Disputes over railroad use of public and private lands date back to the 1850s, when Congress gave enormous tracts of land to rail companies to encourage them to build transcontinental railroads. The corruption involved created one of the nation’s first public groundswells against the power of large corporations.

President Abraham Lincoln signed the Pacific Railroad Act into law in July 1862. More congressional rail acts followed, in 1871, 1875 and thereafter. Nearly a century of lawsuits followed, between landowners, states, the federal government and the railroads.

Citing decades of court rulings and federal legislation, the current lawsuits claim that the companies granted and accepted subsurface easements they did not own when they leased land under rail lines for a pipeline carrying petroleum across six states.

But the Ninth Circuit found Tuesday that the Central District of California erred in dismissing Union Pacific’s counterclaims and denying a request to amend, to add facts supporting the contention that the pipeline served a railroad purpose.

U.S. District Judge Frederic Block, sitting on the three-person panel by designation from the Eastern District of New York, wrote the unanimous opinion. U.S. Circuit Judges Stephen Reinhardt and Jacqueline H. Nguyen concurred.

The phrase “railroad purpose” is central to both lawsuits against Union Pacific and in the rulings against the railroad at issue here. It stems from a 1903 Supreme Court ruling which found that “the substantial consideration inducing the grant was the perpetual use of the land for the legitimate purposes of the railroad, just as though the land had been conveyed in terms to have and to hold the same so long as it was used for the railroad right of way.”

But the series of acts passed from 1862 to 1871 that created charters for construction of transcontinental railways, and the General Railroad Right-of-Way Act of 1875 did not limit railroad easements to use for “railroad purposes.”

The panel found that, while a 1957 case established that railroads are not permitted to extract oil or minerals from beneath their rights-of-way, a proviso in one of original acts “prevents the grantee from extracting mineral resources, not from using the subsurface for any other purpose.”

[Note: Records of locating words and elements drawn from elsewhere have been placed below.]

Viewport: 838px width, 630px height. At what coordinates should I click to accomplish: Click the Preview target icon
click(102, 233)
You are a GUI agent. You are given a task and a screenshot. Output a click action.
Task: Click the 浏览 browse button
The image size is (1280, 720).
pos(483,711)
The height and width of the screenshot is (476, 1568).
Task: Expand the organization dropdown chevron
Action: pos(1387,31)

“This is in keeping with the common law’s distinction between an ordinary easement (‘a nonpossessory right to enter and use land’) and a profit à prendre (‘an easement that confers the right to enter and remove timber, minerals, oil, gas, game, or other substances,’)” the ruling states.

Therefore, the panel ruled that a railroad easement “entitles Union Pacific to lease the subsurface as well as the surface of its right of way to SFPP as long as it continues to use the right of way to operate a railroad, regardless of whether the pipeline itself serves a ‘railroad purpose.’”

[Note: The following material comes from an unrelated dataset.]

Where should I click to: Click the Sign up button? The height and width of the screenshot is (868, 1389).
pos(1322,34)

In clearing the way for amendment of the counterclaims, Block wrote: “Union Pacific’s proposed amendment alleges that the pipeline serves a railroad purpose ‘because Union Pacific uses capacity on the pipeline to transport millions of gallons of fuel a year, purchased directly by Union Pacific from third-party refineries, via dedicated facilities to private terminals on the railroad line that Union Pacific owns.’

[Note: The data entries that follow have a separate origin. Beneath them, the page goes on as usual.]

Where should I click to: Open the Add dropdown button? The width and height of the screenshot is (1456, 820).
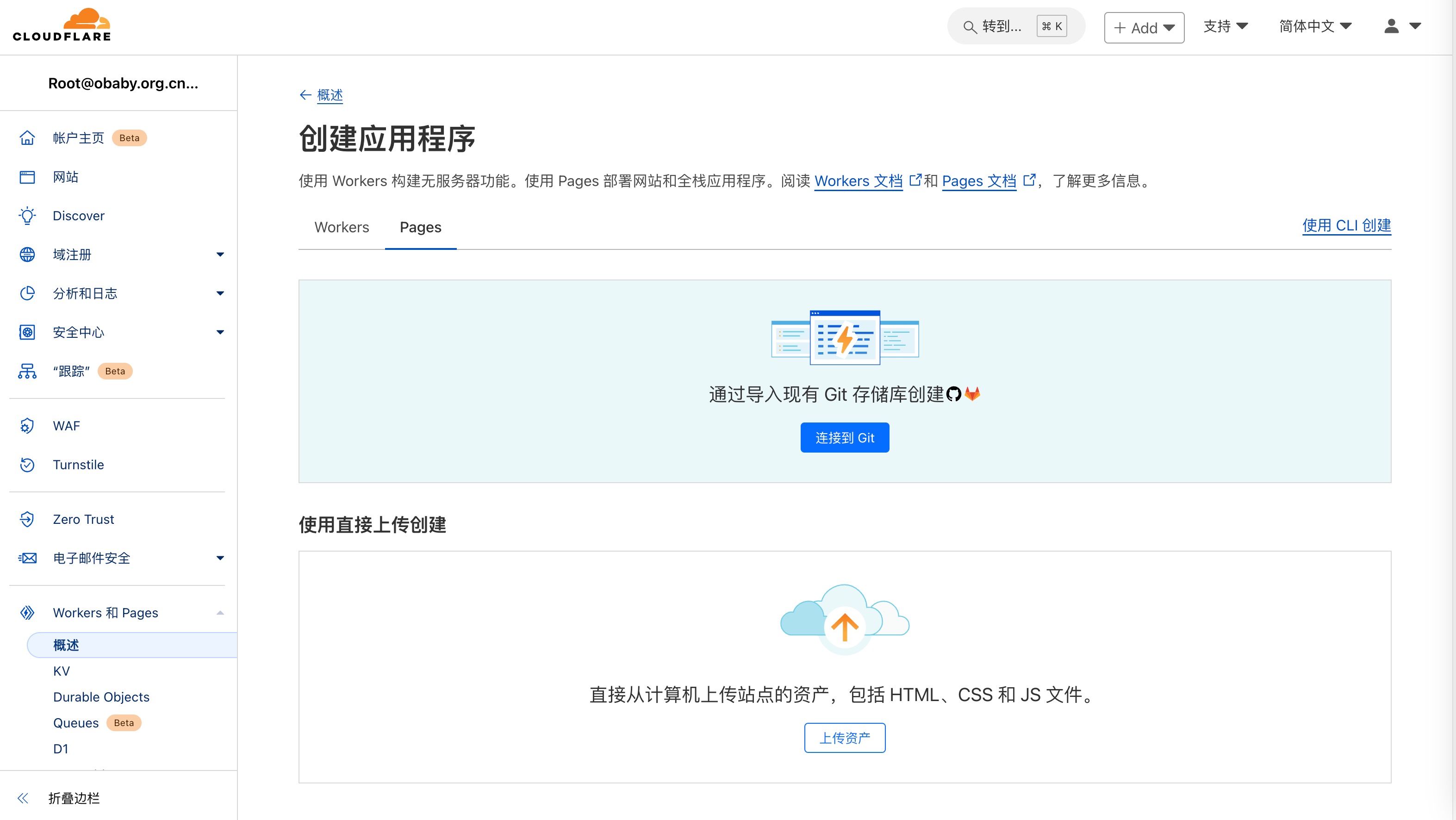click(x=1144, y=28)
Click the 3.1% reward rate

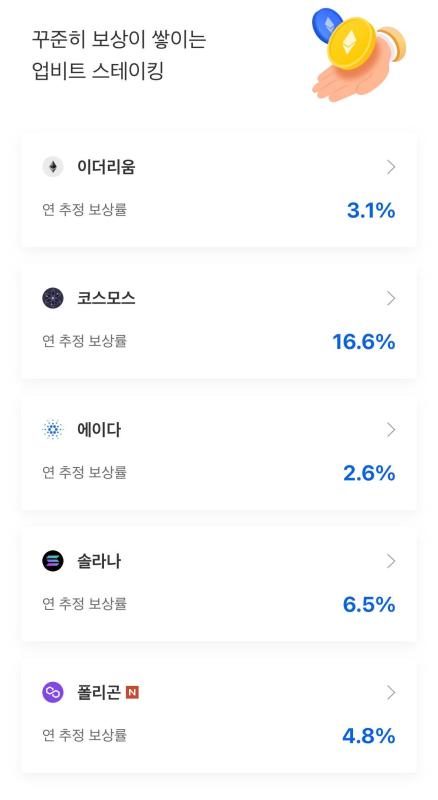pos(371,210)
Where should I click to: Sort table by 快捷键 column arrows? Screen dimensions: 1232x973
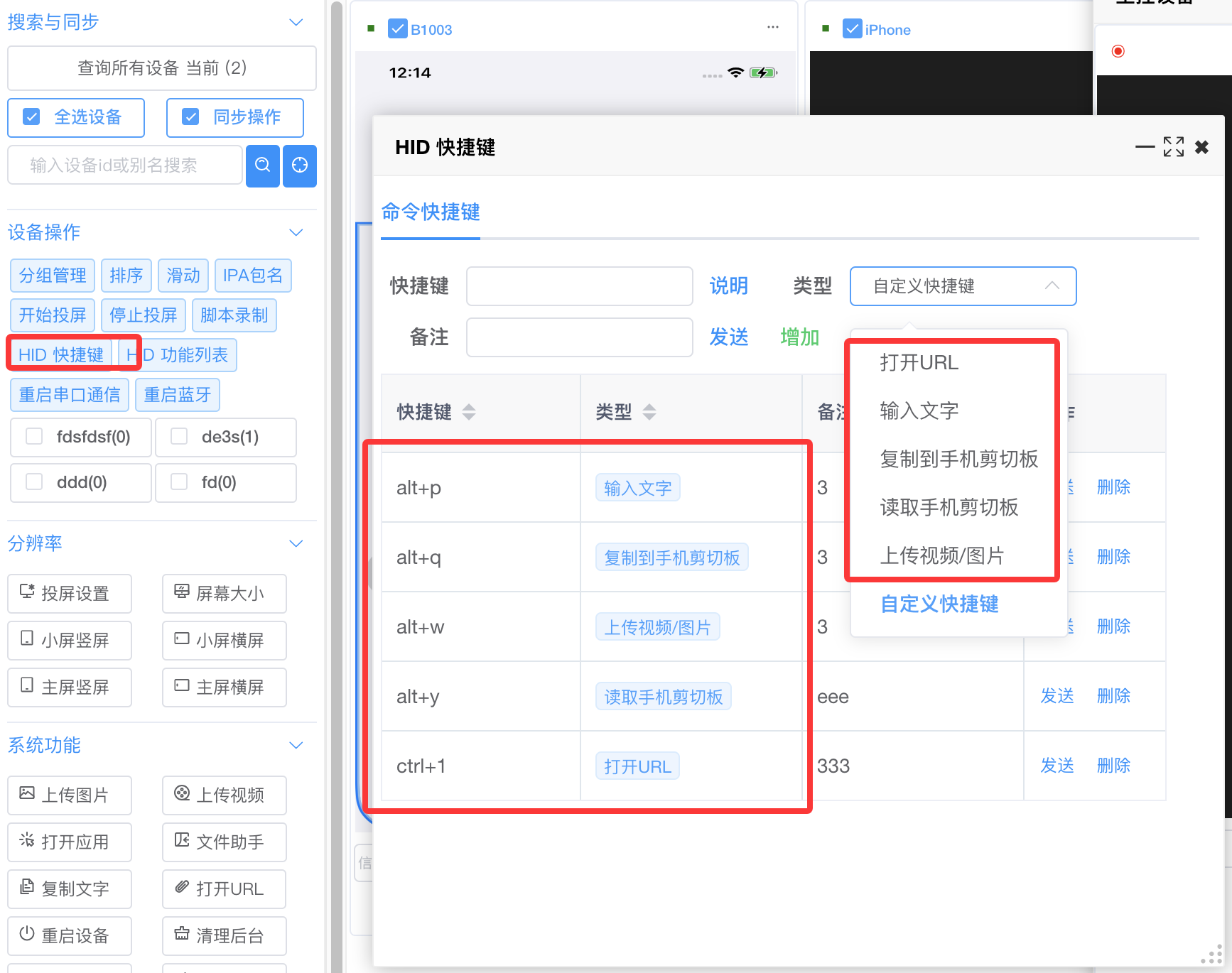[469, 412]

“It alleges that it ‘uses this fuel to power its locomotives,’ and that the use of fuel from the pipeline ‘reduce[s] core railroad operating costs by millions of dollars a year,’” the ruling continues. “We hold that the district court should have granted leave to amend because that allegation, if proven, is sufficient to establish a prima facie case that the pipeline serves a railroad purpose.”

The relevant distinction, Block added, “is not between the ‘subsurface; and the ‘surface,’ but between the ‘mineral estate’ and the ‘surface estate,’ which includes all of the subsurface except mineral estate.”

“In both Union Pacific and Great Northern, the issue was whether the railroad had the right to extract resources from the mineral estate,” Block continued. “The Supreme Court’s negative answer does not foreclose any other use of the subsurface from being a railroad purpose.”

The panel reversed and remanded with instructions to grant leave to amend.